Sean Dooley described jizz as "the indefinable quality of a particular species, the 'vibe' it gives off" and notes that although it is "dismissed by many as some kind of birding alchemy, there is some physical basis to the idea of jizz."

Experienced birders can often make reliable identifications in the field at a glance by using jizz. Often jizz is useful for identifying to the family or genus level, rather than the species level, as in: "It definitely had the jizz of a thrush, but I couldn't see what kind."

== Etymology ==

The term was first used in print in 1922, in the ornithologist Thomas Coward's "Country Diary" column for The Manchester Guardian of 6 December 1921; the piece was subsequently included in his 1922 book Bird Haunts and Nature Memories. He attributed it to "a west-coast Irishman", and explained:

If we are walking on the road and see, far ahead, someone whom we recognise although we can neither distinguish features nor particular clothes, we may be certain that we are not mistaken; there is something in the carriage, the walk, the general appearance which is familiar; it is, in fact, the individual's jizz.

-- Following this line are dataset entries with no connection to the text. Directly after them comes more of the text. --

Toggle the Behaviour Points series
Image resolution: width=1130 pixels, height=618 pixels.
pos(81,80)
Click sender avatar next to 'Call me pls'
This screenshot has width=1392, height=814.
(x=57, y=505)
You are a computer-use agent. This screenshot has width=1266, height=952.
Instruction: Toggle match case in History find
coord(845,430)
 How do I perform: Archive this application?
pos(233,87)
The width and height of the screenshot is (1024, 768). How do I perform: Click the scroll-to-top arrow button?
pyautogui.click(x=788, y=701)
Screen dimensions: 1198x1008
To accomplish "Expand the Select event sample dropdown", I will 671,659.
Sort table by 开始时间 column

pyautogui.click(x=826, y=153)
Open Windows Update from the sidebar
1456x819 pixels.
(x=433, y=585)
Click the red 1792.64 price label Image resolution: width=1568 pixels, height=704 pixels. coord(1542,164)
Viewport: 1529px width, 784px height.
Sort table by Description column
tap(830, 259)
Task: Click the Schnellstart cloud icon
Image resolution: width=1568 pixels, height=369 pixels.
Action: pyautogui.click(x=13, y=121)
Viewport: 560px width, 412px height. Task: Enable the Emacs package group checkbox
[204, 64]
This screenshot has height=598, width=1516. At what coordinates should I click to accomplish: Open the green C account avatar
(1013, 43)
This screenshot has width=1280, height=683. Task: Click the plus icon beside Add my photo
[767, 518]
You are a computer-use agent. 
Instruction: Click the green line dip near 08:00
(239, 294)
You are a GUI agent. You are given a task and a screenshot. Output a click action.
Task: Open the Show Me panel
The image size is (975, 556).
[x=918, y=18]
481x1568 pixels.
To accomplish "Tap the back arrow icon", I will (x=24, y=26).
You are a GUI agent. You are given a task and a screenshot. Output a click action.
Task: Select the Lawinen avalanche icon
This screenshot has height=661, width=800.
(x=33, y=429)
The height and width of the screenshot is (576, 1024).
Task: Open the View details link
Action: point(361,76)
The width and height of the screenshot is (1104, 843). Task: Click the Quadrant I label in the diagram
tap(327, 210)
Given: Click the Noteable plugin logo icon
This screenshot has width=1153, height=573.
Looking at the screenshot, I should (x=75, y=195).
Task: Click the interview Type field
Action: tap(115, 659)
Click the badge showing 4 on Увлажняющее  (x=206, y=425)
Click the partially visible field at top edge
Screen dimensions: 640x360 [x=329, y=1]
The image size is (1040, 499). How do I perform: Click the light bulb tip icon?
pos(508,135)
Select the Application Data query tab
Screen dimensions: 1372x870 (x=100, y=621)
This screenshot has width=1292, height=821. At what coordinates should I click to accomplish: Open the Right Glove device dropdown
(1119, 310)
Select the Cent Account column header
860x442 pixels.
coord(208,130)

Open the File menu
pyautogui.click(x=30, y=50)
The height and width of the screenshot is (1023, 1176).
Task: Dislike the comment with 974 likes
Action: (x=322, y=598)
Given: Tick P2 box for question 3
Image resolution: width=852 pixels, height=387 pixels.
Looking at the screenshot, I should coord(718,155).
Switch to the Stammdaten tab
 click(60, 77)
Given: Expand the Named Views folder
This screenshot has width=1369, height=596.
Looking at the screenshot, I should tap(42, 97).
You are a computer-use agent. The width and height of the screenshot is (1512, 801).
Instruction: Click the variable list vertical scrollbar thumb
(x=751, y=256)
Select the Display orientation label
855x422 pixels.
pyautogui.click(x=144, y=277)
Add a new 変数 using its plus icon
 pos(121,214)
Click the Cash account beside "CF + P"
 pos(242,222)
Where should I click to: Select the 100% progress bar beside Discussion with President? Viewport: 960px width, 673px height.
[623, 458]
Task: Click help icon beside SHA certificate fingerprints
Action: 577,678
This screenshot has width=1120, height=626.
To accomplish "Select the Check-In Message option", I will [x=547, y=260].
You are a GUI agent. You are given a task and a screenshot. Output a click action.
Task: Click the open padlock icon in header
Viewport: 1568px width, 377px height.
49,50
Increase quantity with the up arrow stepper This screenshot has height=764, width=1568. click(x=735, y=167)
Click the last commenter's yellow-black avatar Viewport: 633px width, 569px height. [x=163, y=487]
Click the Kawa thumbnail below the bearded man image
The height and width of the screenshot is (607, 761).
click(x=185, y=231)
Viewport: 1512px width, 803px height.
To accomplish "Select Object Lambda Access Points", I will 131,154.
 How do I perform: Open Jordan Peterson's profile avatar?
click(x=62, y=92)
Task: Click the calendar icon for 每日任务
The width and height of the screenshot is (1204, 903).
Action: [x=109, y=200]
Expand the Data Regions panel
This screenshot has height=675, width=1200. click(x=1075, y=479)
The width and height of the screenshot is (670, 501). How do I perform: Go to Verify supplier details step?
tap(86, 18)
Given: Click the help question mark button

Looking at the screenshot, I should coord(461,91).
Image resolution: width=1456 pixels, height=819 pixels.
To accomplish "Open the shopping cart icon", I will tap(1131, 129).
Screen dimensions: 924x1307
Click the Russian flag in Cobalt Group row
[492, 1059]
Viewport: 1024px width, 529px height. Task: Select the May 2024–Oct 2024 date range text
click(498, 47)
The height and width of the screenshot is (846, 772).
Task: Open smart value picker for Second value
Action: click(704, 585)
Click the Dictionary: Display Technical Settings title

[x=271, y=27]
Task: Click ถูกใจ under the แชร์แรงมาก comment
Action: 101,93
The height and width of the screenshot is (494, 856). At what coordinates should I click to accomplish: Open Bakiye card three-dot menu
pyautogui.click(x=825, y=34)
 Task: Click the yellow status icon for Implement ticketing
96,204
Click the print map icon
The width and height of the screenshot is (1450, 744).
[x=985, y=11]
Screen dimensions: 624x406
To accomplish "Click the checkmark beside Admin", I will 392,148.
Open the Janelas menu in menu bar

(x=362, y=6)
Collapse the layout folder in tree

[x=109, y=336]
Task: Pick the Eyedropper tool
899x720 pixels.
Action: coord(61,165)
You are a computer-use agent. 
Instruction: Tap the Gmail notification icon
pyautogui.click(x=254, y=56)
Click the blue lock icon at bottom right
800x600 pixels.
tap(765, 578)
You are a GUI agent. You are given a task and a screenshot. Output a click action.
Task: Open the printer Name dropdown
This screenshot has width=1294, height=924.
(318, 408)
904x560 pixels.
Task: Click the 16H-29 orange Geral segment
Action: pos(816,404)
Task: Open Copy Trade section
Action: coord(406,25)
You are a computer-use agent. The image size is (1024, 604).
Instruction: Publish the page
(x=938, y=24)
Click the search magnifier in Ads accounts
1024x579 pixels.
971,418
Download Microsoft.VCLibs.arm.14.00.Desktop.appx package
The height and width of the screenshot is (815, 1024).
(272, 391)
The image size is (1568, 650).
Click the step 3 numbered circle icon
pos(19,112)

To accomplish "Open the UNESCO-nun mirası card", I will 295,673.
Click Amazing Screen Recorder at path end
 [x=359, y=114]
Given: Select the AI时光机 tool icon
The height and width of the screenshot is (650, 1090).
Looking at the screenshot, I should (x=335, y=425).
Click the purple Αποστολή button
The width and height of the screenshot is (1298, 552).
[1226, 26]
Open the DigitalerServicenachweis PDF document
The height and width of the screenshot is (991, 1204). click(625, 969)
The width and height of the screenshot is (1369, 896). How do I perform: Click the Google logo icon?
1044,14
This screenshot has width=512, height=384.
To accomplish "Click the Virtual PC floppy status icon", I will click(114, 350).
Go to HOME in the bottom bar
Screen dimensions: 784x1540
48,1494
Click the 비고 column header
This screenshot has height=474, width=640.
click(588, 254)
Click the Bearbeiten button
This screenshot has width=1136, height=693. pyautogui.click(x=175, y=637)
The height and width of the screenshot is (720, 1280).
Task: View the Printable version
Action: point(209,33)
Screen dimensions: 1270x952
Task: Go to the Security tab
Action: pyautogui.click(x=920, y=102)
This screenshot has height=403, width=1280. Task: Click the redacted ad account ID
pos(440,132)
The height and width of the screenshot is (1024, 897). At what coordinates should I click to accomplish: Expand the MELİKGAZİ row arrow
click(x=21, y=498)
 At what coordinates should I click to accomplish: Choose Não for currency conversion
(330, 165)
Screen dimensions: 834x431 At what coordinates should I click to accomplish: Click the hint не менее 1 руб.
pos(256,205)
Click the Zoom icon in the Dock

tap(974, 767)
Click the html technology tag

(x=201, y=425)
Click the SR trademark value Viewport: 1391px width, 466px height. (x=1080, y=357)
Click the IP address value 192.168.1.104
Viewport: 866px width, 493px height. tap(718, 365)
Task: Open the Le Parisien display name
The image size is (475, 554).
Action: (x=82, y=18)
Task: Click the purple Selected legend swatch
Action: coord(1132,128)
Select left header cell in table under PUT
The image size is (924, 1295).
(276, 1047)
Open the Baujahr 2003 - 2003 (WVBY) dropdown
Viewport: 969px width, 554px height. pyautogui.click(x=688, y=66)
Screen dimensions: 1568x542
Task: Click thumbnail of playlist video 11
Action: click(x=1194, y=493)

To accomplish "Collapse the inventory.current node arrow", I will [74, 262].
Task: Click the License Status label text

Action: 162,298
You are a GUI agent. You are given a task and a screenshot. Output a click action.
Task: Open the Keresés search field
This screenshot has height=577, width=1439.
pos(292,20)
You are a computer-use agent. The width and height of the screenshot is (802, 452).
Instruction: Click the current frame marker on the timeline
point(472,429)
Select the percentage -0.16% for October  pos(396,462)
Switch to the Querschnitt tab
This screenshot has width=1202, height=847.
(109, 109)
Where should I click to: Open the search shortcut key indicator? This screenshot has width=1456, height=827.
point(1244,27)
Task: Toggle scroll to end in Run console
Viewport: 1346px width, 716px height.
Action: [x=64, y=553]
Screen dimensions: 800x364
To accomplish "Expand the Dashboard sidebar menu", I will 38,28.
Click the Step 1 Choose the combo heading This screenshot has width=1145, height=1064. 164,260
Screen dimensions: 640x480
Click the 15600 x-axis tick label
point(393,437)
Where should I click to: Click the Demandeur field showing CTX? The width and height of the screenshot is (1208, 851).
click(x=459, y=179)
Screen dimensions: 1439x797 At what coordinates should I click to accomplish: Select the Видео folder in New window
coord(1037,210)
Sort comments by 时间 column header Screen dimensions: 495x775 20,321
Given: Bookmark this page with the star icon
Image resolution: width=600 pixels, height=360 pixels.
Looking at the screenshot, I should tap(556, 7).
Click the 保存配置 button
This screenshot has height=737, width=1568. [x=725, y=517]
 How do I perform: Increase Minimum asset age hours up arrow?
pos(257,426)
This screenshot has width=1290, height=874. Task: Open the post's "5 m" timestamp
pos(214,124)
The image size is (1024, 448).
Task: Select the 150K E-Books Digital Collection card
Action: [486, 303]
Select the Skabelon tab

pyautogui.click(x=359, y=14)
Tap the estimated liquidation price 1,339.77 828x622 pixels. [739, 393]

Jeremy Greenwood concludes that the term was further popularised by its use by Miss E. I. Turner, "a popular author", in the journal Open Air in 1923.

There is a theory that it comes from the World War II RAF acronym GISS for "General Impression of Size and Shape (of an aircraft)", but the use of the term in 1922 precludes that. Another theory is that jizz is a corruption of gestalt, a German word that roughly means form or shape. Other possibilities include the word gist, or a contraction of just is. These theories were debunked by the ornithologist Jeremy Greenwood and his brother Julian in 2018.